Plain Jane is back in fashion, but what about this spin on a feminine form of John?
Thanks to Photoquilty for suggesting Joan as Name of the Day.
It’s not just Jane. You’ll hear some stylish parents calling out Johannah. On the boys’ side, I’ve been asked to cover masculine variants St. John, Johann, Ivan and Ewan here. And you can’t walk past a playground without hearing someone call out Jack or Jackson. But Joan remains decidedly underused – she exited the US Top 1000 entirely after 1993.

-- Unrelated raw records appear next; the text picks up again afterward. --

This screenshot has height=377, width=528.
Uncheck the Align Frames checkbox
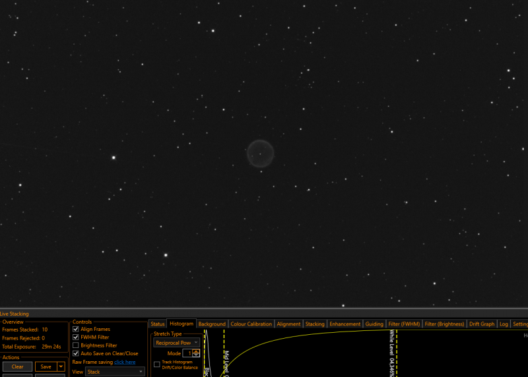76,329
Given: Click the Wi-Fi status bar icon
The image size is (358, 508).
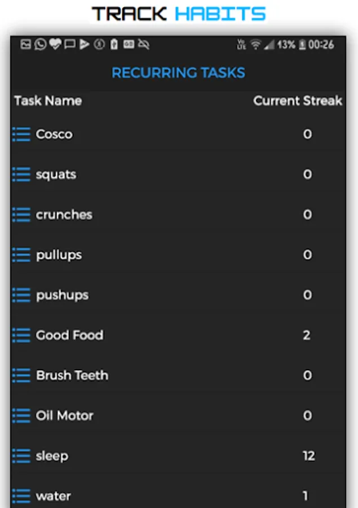Looking at the screenshot, I should [256, 45].
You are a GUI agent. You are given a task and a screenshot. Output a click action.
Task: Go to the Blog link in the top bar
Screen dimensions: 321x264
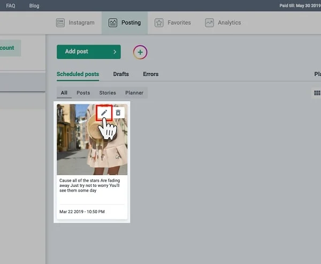coord(34,5)
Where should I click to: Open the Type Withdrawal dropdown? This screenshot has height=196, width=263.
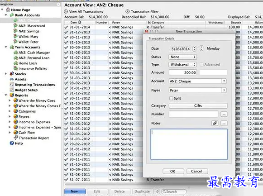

Once upon a time, Jane was the also-ran.
Only a handful of names can claim the kind of constant use enjoyed by John. He’s been imported, translated and transformed from first name to last name and back again. In Medieval England, Joan was the favored feminization. (If you begin with the Latin Iohannes, you’ll arrive at Johannes – and many of the variant versions start to make much more sense!)
Joan was widely heard throughout Medieval Europe. Until the 1600s, Jane was the runner up.

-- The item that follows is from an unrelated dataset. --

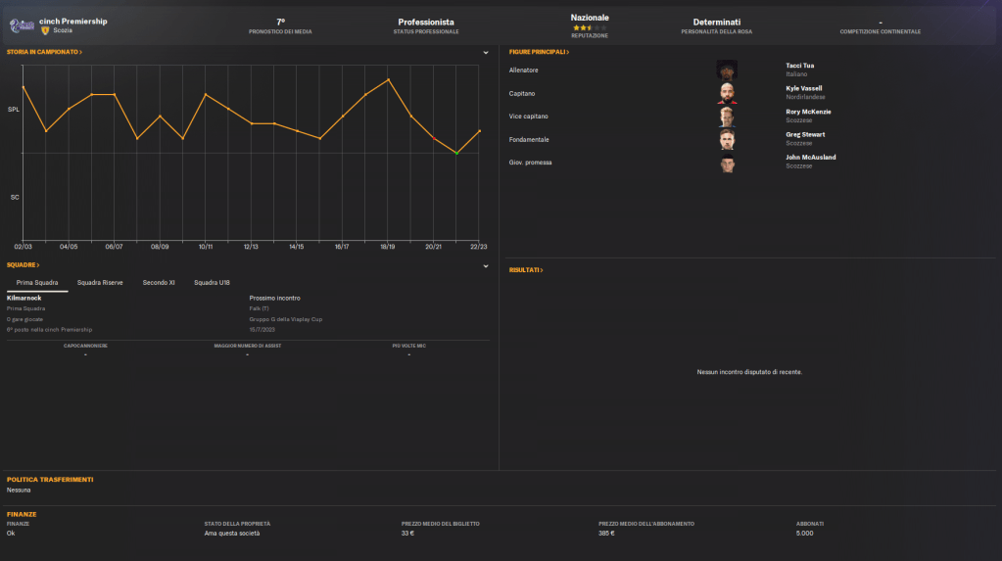This screenshot has width=1002, height=561.
Task: Click John McAusland's player photo
Action: [x=727, y=162]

First there’s the scandalous Pope Joan. Legend has it that a whip-smart young woman managed to get herself elected to the office back in the 850s by masquerading as a whip-smart young man.

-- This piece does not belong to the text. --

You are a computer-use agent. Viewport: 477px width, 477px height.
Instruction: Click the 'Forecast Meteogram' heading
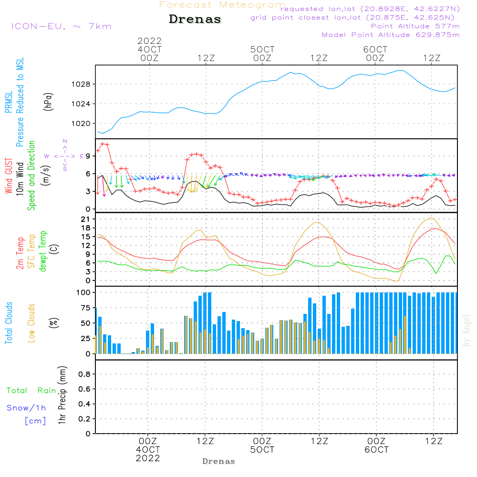[x=222, y=5]
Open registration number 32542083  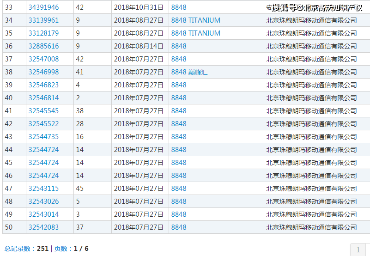[x=43, y=227]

The story is usually dismissed as a fiction designed to embarrass the church. The culmination is quite dramatic – Joan goes into labor and gives birth during a papal procession, thereby revealing her charade. Some scholars argue that there could be a kernel of truth to her tale, but the Roman Catholic Church gives it no credence.
Then there’s Saint Joan, Joan of Arc. Her story is familiar – a French peasant girl believes God calls her to lead an army against England. She follows through on the unthinkable summons, and leads France to victory, only to be captured and burned at the stake by the English. The Kings of France – in her debt, and possibly concerned that their throne had been secured by a heretic – lobbied Rome to proclaim her innocence. Today, she’s not just a national heroine of France, she’s arguably one of the best known saints. She’s inspired literature (Shakespeare, Voltaire, Twain), music (Tchaikovsky, Verdi) and television (CBS’s short-lived but critically acclaimed Joan of Arcadia.)
Joan has also been worn by:
- Queens of Naples, Navarre and Castile, a Princess of Wales in the 1200s and plenty of other nobles in Spain, Portugal, Brittany, Scotland and France;
- Oscar-award winners Joan Crawford and Joan Fontaine;
- Writers from the sensational Joan Collins to the literary Joan Didion;
- Music’s Joan Baez, Joni Mitchell and Joan Jett;
- Comedienne Joan Rivers;
- Everyone’s favorite little sister, fictional Joanie Cunningham from television’s Happy Days.
There are plenty of others, and that’s before adding in the French, Dutch and Spanish men wearing the name Joan, including Barcelona-born artist Joan Miro.
It may be that Joan just needs another decade or so in hibernation before she sounds perfectly current once more. After all, she spent the 1930s solidly installed in the US Top Ten, reaching as high as #5, and lingered in the US Top 100 right through 1964.
But given her long history of use, her frills-free vibe and that open “o” sound, what’s not to love? There’s something nicely distinctive about the classic Joan.